_Job_
Copy the items verbatim from the line with "The image size is (1438, 840)." up to and including the line with "Action: (831, 438)", leaving out the pictures.

_Data_
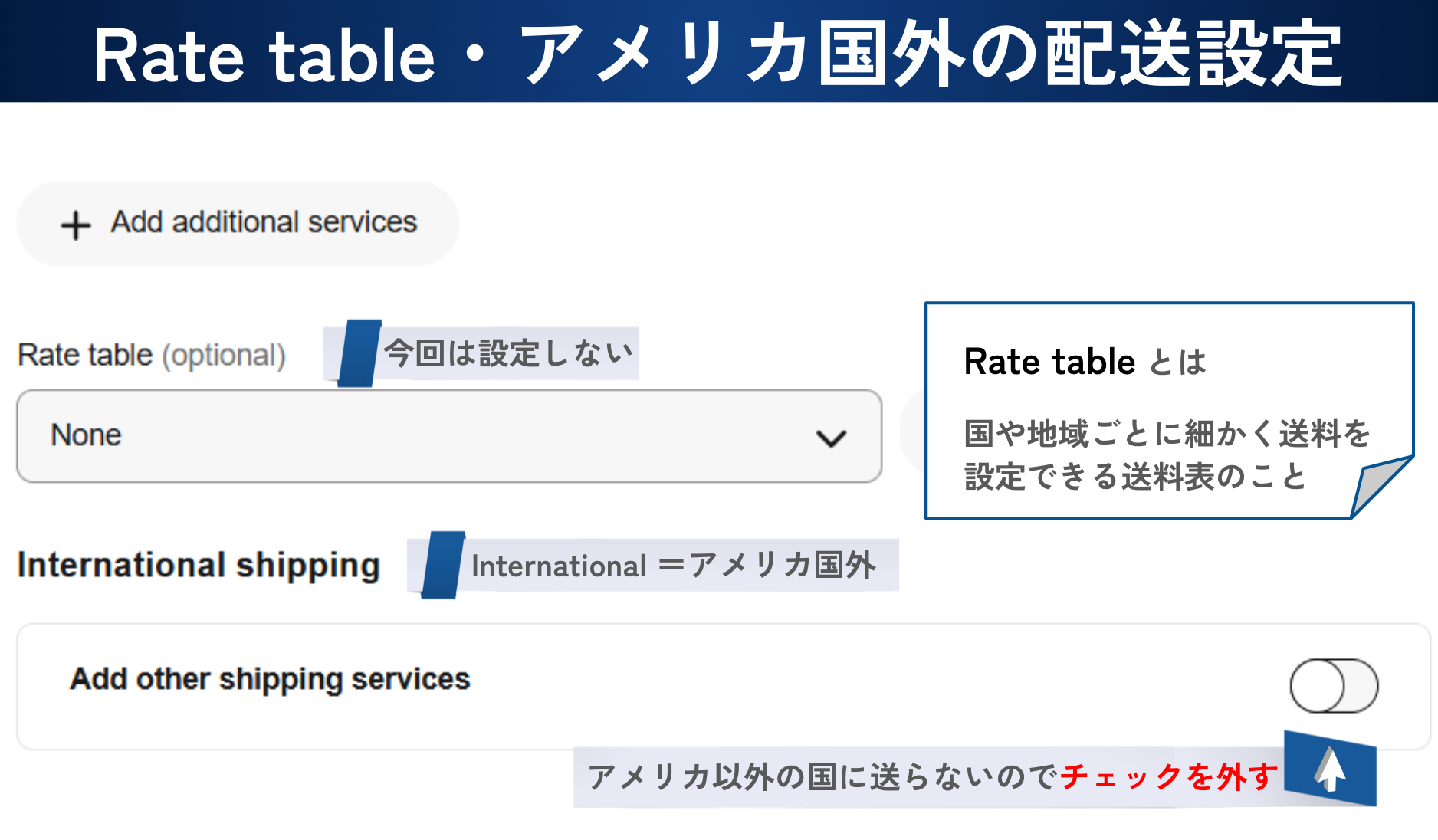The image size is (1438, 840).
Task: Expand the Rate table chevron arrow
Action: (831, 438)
---
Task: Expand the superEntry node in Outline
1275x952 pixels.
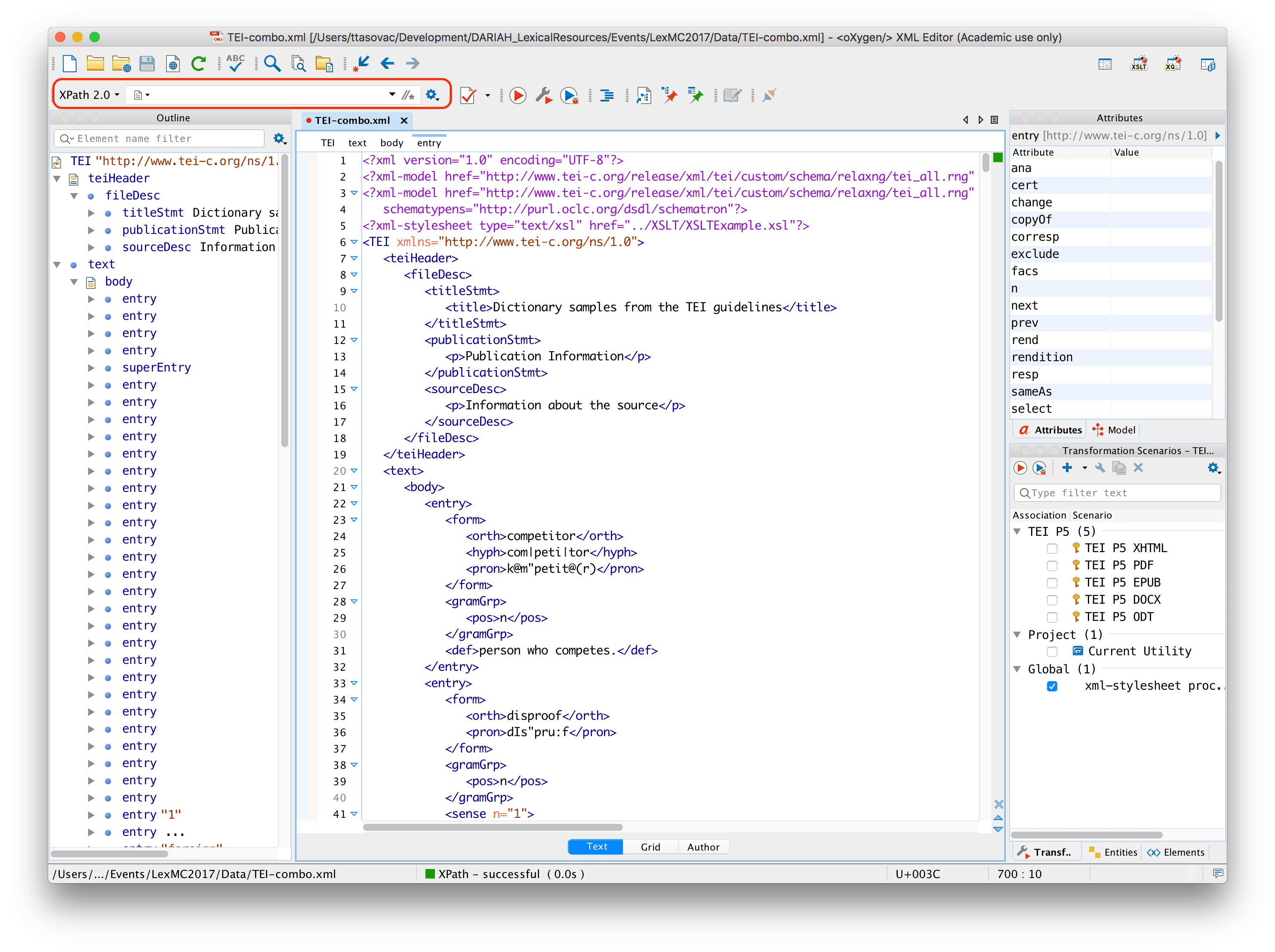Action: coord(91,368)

_Final answer_
The image size is (1438, 840).
Task: Expand the Rate table chevron arrow
Action: (831, 438)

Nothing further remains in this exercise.